> **WHAT TO DO**
What is needed is an exact copy of all the lines below.

> **RECORD EXTRACTS**
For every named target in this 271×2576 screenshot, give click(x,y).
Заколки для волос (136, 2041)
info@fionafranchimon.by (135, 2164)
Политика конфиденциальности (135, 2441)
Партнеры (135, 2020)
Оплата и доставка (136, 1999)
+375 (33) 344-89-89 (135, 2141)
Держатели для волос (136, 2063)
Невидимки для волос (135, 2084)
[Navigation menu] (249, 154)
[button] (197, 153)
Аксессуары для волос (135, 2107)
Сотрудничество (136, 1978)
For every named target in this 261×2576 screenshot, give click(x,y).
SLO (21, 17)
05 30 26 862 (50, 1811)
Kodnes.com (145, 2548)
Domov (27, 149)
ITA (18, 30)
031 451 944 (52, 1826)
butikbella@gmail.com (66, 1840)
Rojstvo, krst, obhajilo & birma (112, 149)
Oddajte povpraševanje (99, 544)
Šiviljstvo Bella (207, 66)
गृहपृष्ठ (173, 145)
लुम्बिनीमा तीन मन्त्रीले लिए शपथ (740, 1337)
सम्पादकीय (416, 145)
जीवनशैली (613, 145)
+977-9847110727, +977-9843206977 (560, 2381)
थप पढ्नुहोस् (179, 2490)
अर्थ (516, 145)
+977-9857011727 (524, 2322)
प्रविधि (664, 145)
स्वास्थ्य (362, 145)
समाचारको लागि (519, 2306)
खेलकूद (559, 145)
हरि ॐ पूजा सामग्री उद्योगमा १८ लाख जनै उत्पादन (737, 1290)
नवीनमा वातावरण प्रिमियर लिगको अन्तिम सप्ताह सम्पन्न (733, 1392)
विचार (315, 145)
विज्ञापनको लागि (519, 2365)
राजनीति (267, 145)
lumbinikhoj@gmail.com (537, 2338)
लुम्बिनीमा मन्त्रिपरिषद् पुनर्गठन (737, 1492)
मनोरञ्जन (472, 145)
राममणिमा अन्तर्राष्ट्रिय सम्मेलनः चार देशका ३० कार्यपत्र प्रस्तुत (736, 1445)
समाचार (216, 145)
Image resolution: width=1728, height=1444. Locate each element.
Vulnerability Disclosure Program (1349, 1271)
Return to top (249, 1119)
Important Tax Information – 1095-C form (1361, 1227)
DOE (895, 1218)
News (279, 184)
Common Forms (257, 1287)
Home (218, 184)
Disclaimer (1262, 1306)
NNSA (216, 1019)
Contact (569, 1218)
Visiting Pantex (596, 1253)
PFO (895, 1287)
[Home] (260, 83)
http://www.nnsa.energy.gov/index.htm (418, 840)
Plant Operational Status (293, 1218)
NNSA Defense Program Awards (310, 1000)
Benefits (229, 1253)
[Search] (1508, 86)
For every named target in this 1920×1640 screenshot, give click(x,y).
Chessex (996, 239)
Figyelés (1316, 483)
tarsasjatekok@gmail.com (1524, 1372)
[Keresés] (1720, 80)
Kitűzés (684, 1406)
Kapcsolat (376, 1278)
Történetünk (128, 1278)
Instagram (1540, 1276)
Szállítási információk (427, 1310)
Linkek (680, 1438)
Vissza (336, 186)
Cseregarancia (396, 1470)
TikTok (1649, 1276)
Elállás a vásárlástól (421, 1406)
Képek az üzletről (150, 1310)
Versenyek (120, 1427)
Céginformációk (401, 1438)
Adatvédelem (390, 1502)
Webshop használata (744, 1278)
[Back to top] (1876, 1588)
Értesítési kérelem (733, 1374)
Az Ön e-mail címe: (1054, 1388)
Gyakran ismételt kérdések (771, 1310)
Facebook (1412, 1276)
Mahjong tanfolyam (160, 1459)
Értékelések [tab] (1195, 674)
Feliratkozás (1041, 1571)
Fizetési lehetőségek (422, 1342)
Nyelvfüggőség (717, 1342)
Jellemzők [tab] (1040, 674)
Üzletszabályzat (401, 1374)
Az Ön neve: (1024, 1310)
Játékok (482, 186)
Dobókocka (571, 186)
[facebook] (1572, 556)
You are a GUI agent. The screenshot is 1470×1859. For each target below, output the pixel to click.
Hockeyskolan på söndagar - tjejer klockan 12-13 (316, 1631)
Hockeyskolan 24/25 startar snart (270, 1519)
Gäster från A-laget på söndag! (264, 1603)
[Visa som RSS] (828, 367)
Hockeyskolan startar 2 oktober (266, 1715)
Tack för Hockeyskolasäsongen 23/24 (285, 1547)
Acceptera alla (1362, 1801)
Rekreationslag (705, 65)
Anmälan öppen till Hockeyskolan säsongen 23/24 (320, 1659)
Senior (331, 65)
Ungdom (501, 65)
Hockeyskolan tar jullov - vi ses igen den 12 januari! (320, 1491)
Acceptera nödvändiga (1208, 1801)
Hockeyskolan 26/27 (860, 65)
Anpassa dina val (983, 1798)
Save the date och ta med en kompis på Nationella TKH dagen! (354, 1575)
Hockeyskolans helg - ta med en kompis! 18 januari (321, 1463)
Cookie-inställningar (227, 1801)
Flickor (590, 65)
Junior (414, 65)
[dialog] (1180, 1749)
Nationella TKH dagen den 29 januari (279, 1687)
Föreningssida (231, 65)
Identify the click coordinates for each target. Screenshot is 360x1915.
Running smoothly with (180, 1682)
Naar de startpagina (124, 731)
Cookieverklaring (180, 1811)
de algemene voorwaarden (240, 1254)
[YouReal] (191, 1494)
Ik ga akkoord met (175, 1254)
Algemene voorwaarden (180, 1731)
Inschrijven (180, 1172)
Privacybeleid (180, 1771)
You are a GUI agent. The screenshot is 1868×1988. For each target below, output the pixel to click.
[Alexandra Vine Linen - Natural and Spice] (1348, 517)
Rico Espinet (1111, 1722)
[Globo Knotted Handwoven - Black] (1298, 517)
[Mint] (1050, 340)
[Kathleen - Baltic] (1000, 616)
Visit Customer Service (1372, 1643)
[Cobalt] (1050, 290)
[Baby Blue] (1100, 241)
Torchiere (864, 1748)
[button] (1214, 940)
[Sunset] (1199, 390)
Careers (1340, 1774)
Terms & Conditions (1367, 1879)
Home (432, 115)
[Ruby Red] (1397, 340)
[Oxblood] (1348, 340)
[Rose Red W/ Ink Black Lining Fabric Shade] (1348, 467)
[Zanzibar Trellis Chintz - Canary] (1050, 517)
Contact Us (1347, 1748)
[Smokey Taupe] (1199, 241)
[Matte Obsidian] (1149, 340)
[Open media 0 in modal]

> **ANSWER TO THE PROBLEM**
For every named target in this 271×2576 screenshot, give click(x,y).
Заколки для волос (136, 2041)
info@fionafranchimon.by (135, 2164)
Политика конфиденциальности (135, 2441)
Партнеры (135, 2020)
Оплата и доставка (136, 1999)
+375 (33) 344-89-89 (135, 2141)
Держатели для волос (136, 2063)
Невидимки для волос (135, 2084)
[Navigation menu] (249, 154)
[button] (197, 153)
Аксессуары для волос (135, 2107)
Сотрудничество (136, 1978)
For every named target in this 261×2576 screenshot, give click(x,y).
SLO (21, 17)
05 30 26 862 (50, 1811)
Kodnes.com (145, 2548)
Domov (27, 149)
ITA (18, 30)
031 451 944 (52, 1826)
butikbella@gmail.com (66, 1840)
Rojstvo, krst, obhajilo & birma (112, 149)
Oddajte povpraševanje (99, 544)
Šiviljstvo Bella (207, 66)
गृहपृष्ठ (173, 145)
लुम्बिनीमा तीन मन्त्रीले लिए शपथ (740, 1337)
सम्पादकीय (416, 145)
जीवनशैली (613, 145)
+977-9847110727, +977-9843206977 (560, 2381)
थप पढ्नुहोस् (179, 2490)
अर्थ (516, 145)
+977-9857011727 (524, 2322)
प्रविधि (664, 145)
स्वास्थ्य (362, 145)
समाचारको लागि (519, 2306)
खेलकूद (559, 145)
हरि ॐ पूजा सामग्री उद्योगमा १८ लाख जनै उत्पादन (737, 1290)
नवीनमा वातावरण प्रिमियर लिगको अन्तिम सप्ताह सम्पन्न (733, 1392)
विचार (315, 145)
विज्ञापनको लागि (519, 2365)
राजनीति (267, 145)
lumbinikhoj@gmail.com (537, 2338)
लुम्बिनीमा मन्त्रिपरिषद् पुनर्गठन (737, 1492)
मनोरञ्जन (472, 145)
राममणिमा अन्तर्राष्ट्रिय सम्मेलनः चार देशका ३० कार्यपत्र प्रस्तुत (736, 1445)
समाचार (216, 145)
Image resolution: width=1728, height=1444. Locate each element.
Vulnerability Disclosure Program (1349, 1271)
Return to top (249, 1119)
Important Tax Information – 1095-C form (1361, 1227)
DOE (895, 1218)
News (279, 184)
Common Forms (257, 1287)
Home (218, 184)
Disclaimer (1262, 1306)
NNSA (216, 1019)
Contact (569, 1218)
Visiting Pantex (596, 1253)
PFO (895, 1287)
[Home] (260, 83)
http://www.nnsa.energy.gov/index.htm (418, 840)
Plant Operational Status (293, 1218)
NNSA Defense Program Awards (310, 1000)
Benefits (229, 1253)
[Search] (1508, 86)
For every named target in this 1920×1640 screenshot, give click(x,y).
Chessex (996, 239)
Figyelés (1316, 483)
tarsasjatekok@gmail.com (1524, 1372)
[Keresés] (1720, 80)
Kitűzés (684, 1406)
Kapcsolat (376, 1278)
Történetünk (128, 1278)
Instagram (1540, 1276)
Szállítási információk (427, 1310)
Linkek (680, 1438)
Vissza (336, 186)
Cseregarancia (396, 1470)
TikTok (1649, 1276)
Elállás a vásárlástól (421, 1406)
Képek az üzletről (150, 1310)
Versenyek (120, 1427)
Céginformációk (401, 1438)
Adatvédelem (390, 1502)
Webshop használata (744, 1278)
[Back to top] (1876, 1588)
Értesítési kérelem (733, 1374)
Az Ön e-mail címe: (1054, 1388)
Gyakran ismételt kérdések (771, 1310)
Facebook (1412, 1276)
Mahjong tanfolyam (160, 1459)
Értékelések [tab] (1195, 674)
Feliratkozás (1041, 1571)
Fizetési lehetőségek (422, 1342)
Nyelvfüggőség (717, 1342)
Jellemzők [tab] (1040, 674)
Üzletszabályzat (401, 1374)
Az Ön neve: (1024, 1310)
Játékok (482, 186)
Dobókocka (571, 186)
[facebook] (1572, 556)
You are a GUI agent. The screenshot is 1470×1859. For each target below, output the pixel to click.
Hockeyskolan på söndagar - tjejer klockan 12-13 (316, 1631)
Hockeyskolan 24/25 startar snart (270, 1519)
Gäster från A-laget på söndag! (264, 1603)
[Visa som RSS] (828, 367)
Hockeyskolan startar 2 oktober (266, 1715)
Tack för Hockeyskolasäsongen 23/24 (285, 1547)
Acceptera alla (1362, 1801)
Rekreationslag (705, 65)
Anmälan öppen till Hockeyskolan säsongen 23/24 (320, 1659)
Senior (331, 65)
Ungdom (501, 65)
Hockeyskolan tar jullov - vi ses igen den 12 januari! (320, 1491)
Acceptera nödvändiga (1208, 1801)
Hockeyskolan 26/27 (860, 65)
Anpassa dina val (983, 1798)
Save the date och ta med en kompis på Nationella TKH dagen! (354, 1575)
Hockeyskolans helg - ta med en kompis! 18 januari (321, 1463)
Cookie-inställningar (227, 1801)
Flickor (590, 65)
Junior (414, 65)
[dialog] (1180, 1749)
Nationella TKH dagen den 29 januari (279, 1687)
Föreningssida (231, 65)
Identify the click coordinates for each target. Screenshot is 360x1915.
Running smoothly with (180, 1682)
Naar de startpagina (124, 731)
Cookieverklaring (180, 1811)
de algemene voorwaarden (240, 1254)
[YouReal] (191, 1494)
Ik ga akkoord met (175, 1254)
Algemene voorwaarden (180, 1731)
Inschrijven (180, 1172)
Privacybeleid (180, 1771)
You are a GUI agent. The screenshot is 1868×1988. For each target below, output the pixel to click.
[Alexandra Vine Linen - Natural and Spice] (1348, 517)
Rico Espinet (1111, 1722)
[Globo Knotted Handwoven - Black] (1298, 517)
[Mint] (1050, 340)
[Kathleen - Baltic] (1000, 616)
Visit Customer Service (1372, 1643)
[Cobalt] (1050, 290)
[Baby Blue] (1100, 241)
Torchiere (864, 1748)
[button] (1214, 940)
[Sunset] (1199, 390)
Careers (1340, 1774)
Terms & Conditions (1367, 1879)
Home (432, 115)
[Ruby Red] (1397, 340)
[Oxblood] (1348, 340)
[Rose Red W/ Ink Black Lining Fabric Shade] (1348, 467)
[Zanzibar Trellis Chintz - Canary] (1050, 517)
Contact Us (1347, 1748)
[Smokey Taupe] (1199, 241)
[Matte Obsidian] (1149, 340)
[Open media 0 in modal]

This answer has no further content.